Проходить между бойней и Голешовицким вокзалом мне совсем не нравилось. В те времена там тянулся обитый толем деревянный забор, казавшийся бесконечным. По ночам в этих местах бывало совсем безлюдно, и я научился засыпать на ходу. Правда, всего на пару минут. Но зато поистине замечательных. Я довел процесс до такого совершенства, что во время этой пешей дремоты мне даже снились сны, а просыпался я как раз в тот момент, когда ступал на булыжники улицы, по которой ходил трамвай. Оттуда до дому было уже рукой подать.

Утром после пробуждения человек обычно пытается припомнить события предыдущего вечера. Выскочив из кровати, я сразу ринулся к своей одежде. Извлек из карманов кучу сломавшихся сигарет. Обнаружил в кошельке засаленные двадцать крон, а в жилетном кармане — смятую и пустую шелковистую бумажку. Я постарался хотя бы восстановить в памяти стихи, сочиненные по дороге. Но не смог вспомнить ни одного. Поглядел в зеркало — и испугался собственного отражения. Табачная труха была даже у меня в волосах. От дукатов остались только тревожная горечь на душе да неприятный привкус сосиски и сливовицы во рту.
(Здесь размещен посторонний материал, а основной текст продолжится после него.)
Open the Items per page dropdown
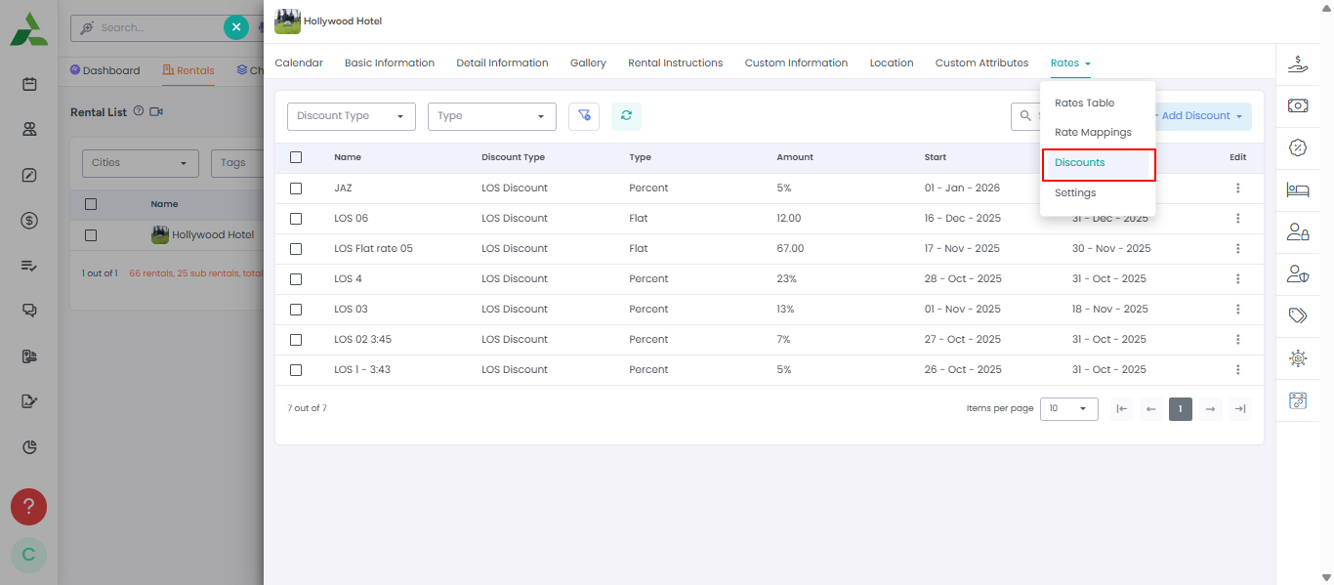Screen dimensions: 1334x585 [1068, 409]
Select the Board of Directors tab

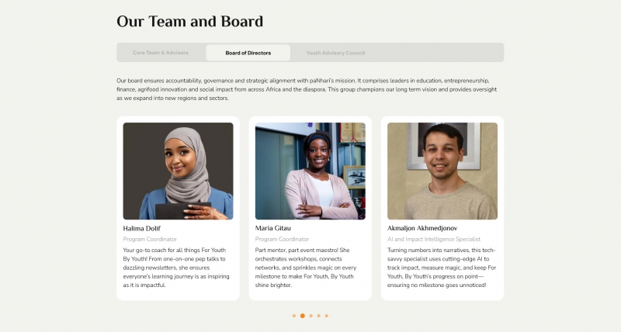[x=248, y=53]
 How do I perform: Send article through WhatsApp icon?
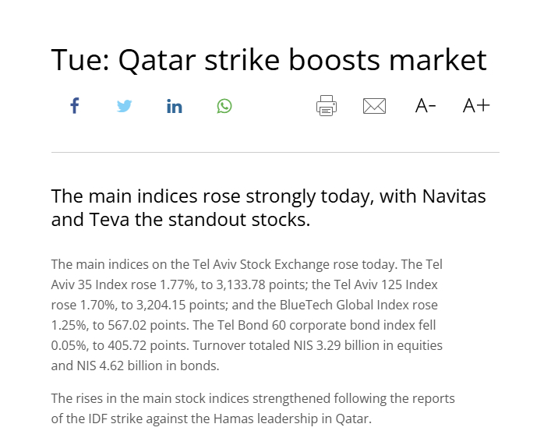point(224,106)
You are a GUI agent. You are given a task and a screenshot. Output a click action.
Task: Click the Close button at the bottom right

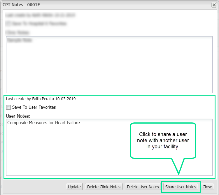click(207, 187)
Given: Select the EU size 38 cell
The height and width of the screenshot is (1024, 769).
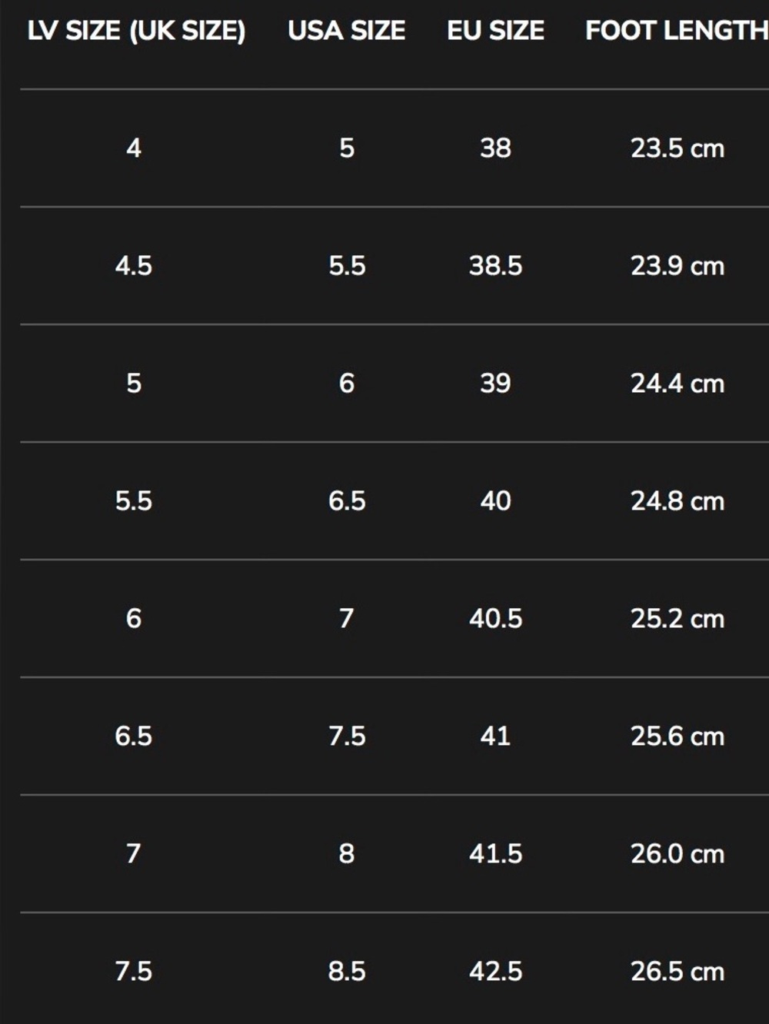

Жена встала раньше, чем я, и, естественно, поздоровалась со мной не слишком приветливо. Она еще не знала, что молчание бывает куда страшнее слов. Мы поженились совсем недавно, и в мечтах супружеская жизнь рисовалась ей несколько иначе. Она пока не достигла спокойной мудрости одной из своих старших подруг, которая давно уже посоветовала мужу не извиняться, не оправдываться и не клясться, а просто заказать себе маленькую карточку со следующим текстом:

Надеюсь, у тебя, милая, голова не разболится;

больше такое никогда не повторится.

Теперь он всякий раз молча кладет ее ночью на стол.

Излив на меня поток горьких упреков, жена сухо сообщила, что вчера вечером приходила моя мать и спрашивала о каких-то дукатах. И что нынче вечером она заглянет опять. У меня екнуло сердце. Торопливо покончив с утренним туалетом, я, охваченный стыдом, выбежал на улицу.

Был праздник Яна Непомуцкого, и Прагу переполняли толпы сельских паломников. Мы жили совсем рядом со Стромовкой. Выскочив из дому, я сразу направился в парк и уселся там на первую попавшуюся скамейку. В те времена аллеи еще пересекались трамвайными путями. Я погрузился в раздумья. Праздник середины мая напомнил мне об одном замечательном человеке.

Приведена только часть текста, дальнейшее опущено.